## RECORDS SHOWN:

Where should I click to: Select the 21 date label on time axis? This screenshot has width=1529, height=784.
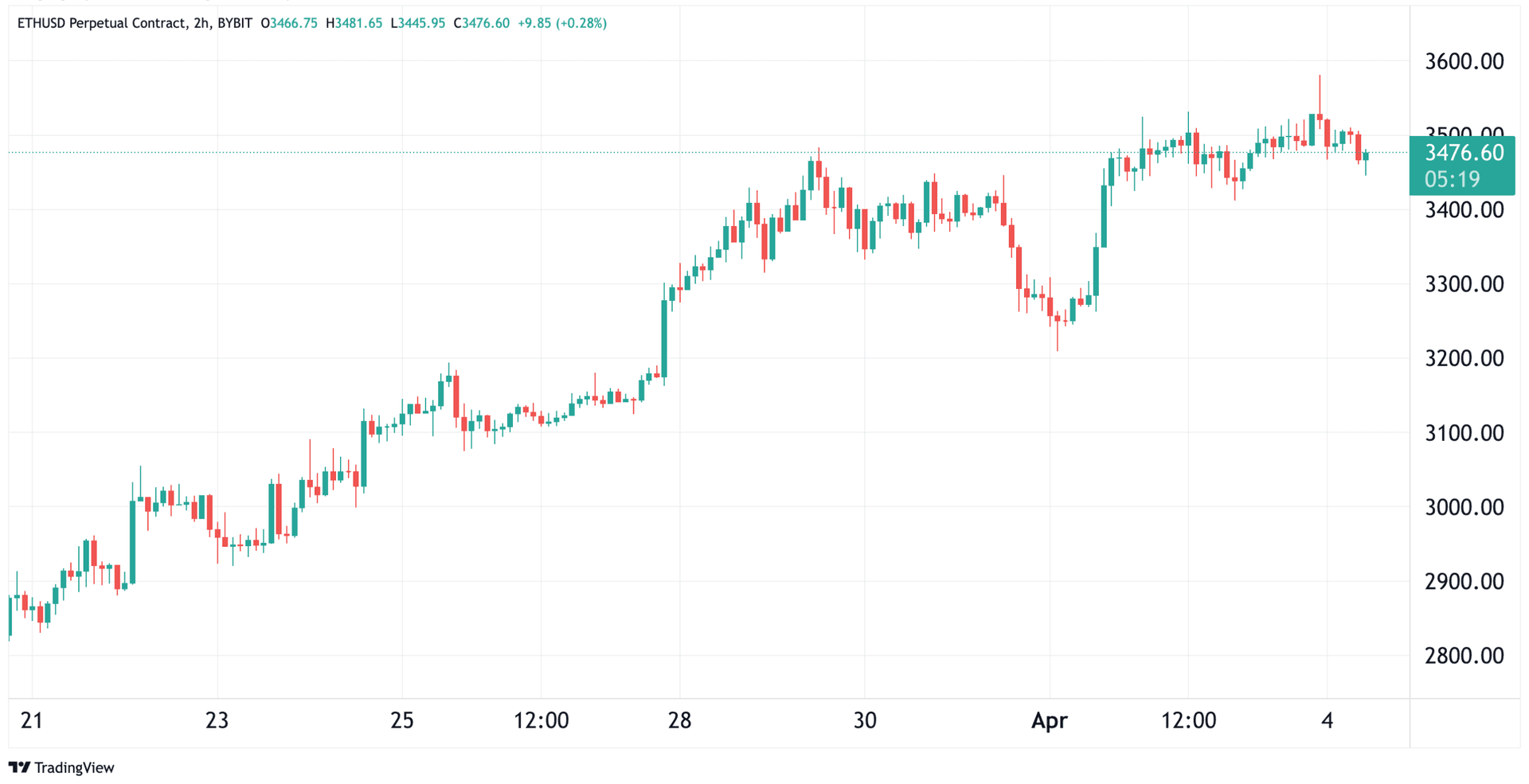click(31, 720)
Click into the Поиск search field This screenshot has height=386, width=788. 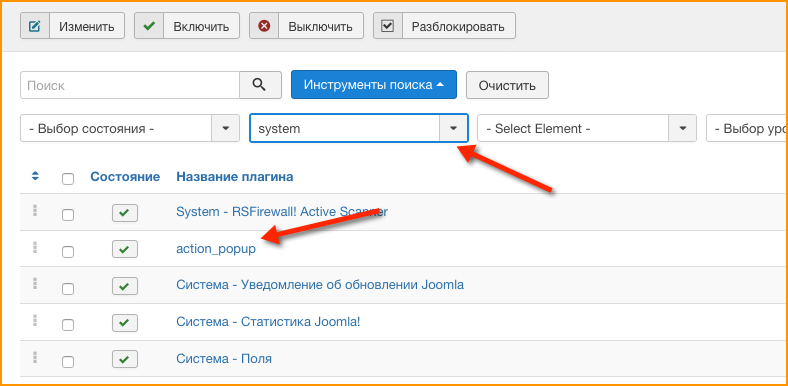130,85
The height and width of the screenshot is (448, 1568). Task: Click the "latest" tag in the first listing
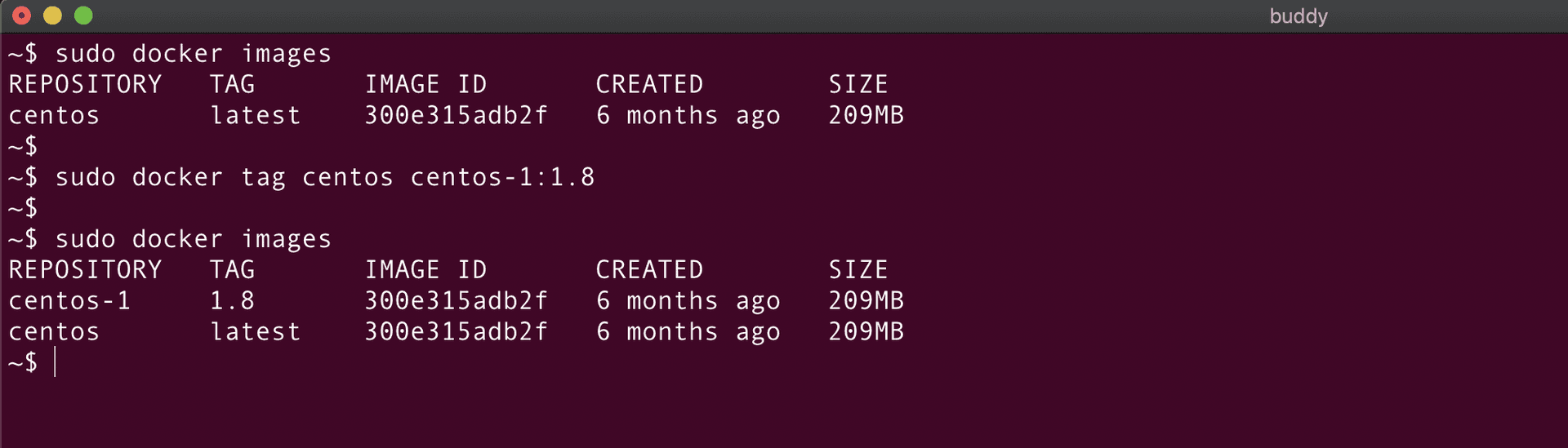tap(256, 116)
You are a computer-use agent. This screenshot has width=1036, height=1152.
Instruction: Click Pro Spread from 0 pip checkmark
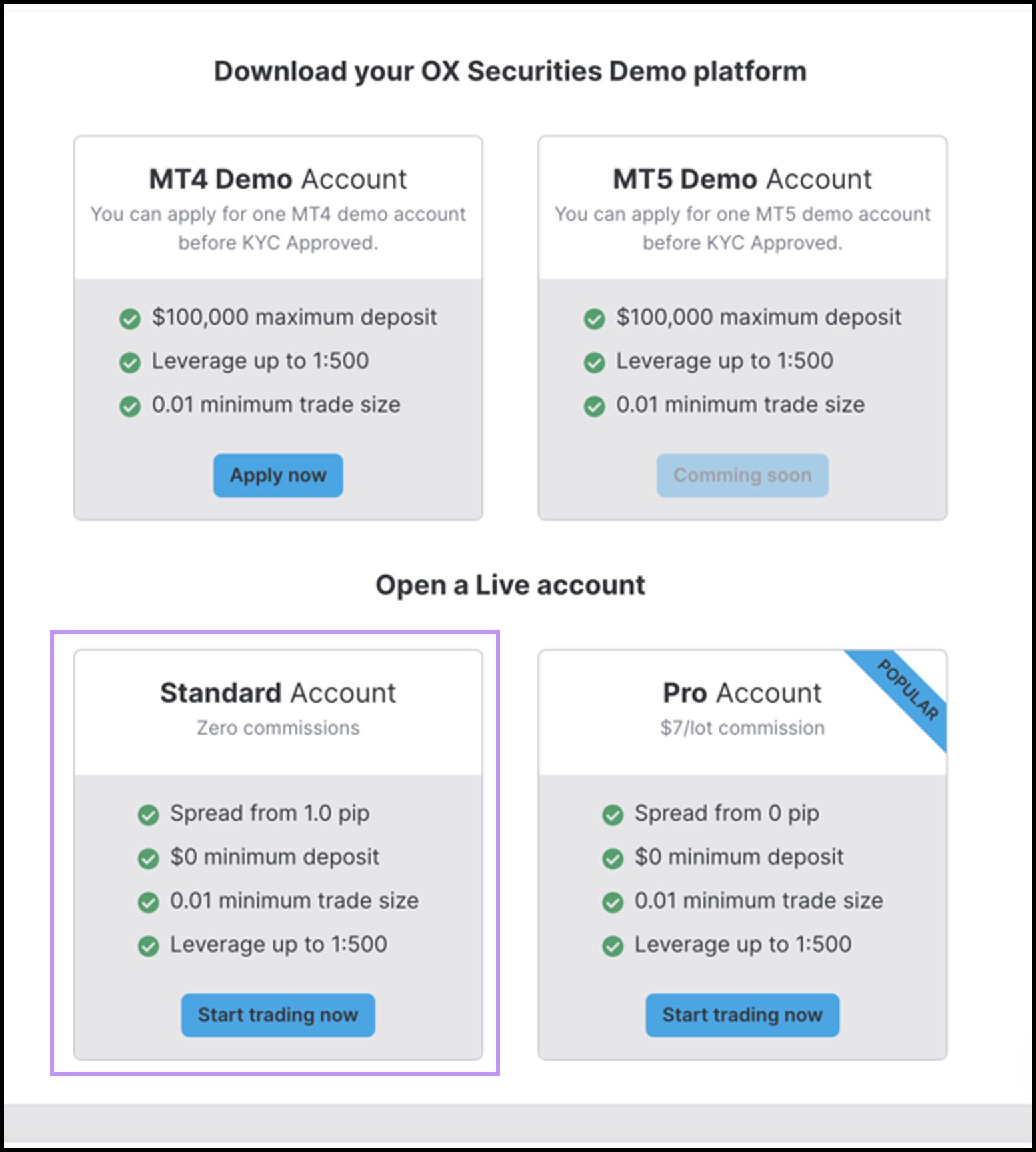[612, 815]
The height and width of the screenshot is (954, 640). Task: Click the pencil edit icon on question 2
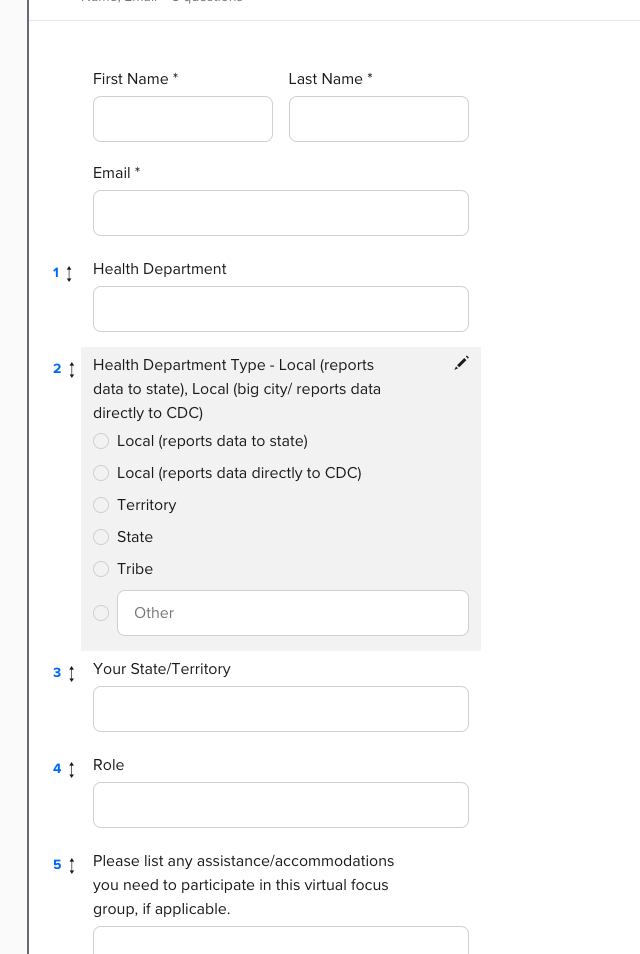click(461, 363)
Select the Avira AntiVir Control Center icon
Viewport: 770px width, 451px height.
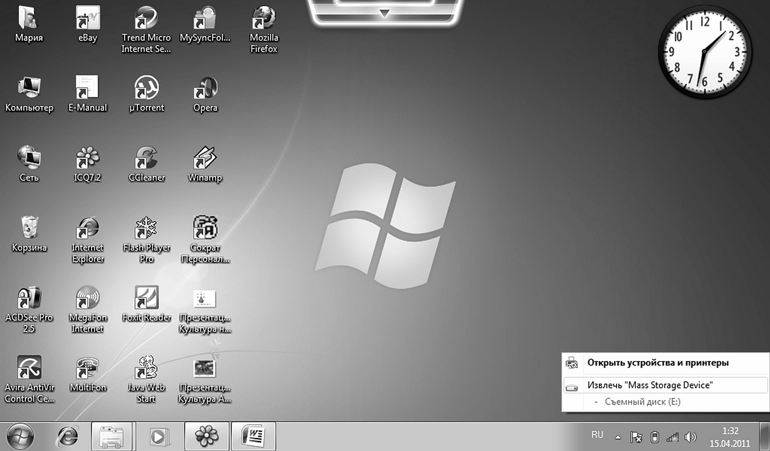[x=29, y=368]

## DIRECTIONS FOR THIS TASK:
Only the lines from the one containing "The height and width of the screenshot is (448, 1568)." through the end of the data above are to be output, exactly and without pictures.

## RESPONSE BELOW:
The height and width of the screenshot is (448, 1568). Task: Click the "latest" tag in the first listing
tap(256, 116)
You are a computer-use agent. This screenshot has width=1036, height=1152.
Instruction: Click Pro Spread from 0 pip checkmark
[612, 815]
The height and width of the screenshot is (954, 640). Task: Click the pencil edit icon on question 2
click(461, 363)
Select the Avira AntiVir Control Center icon
Viewport: 770px width, 451px height.
[x=29, y=368]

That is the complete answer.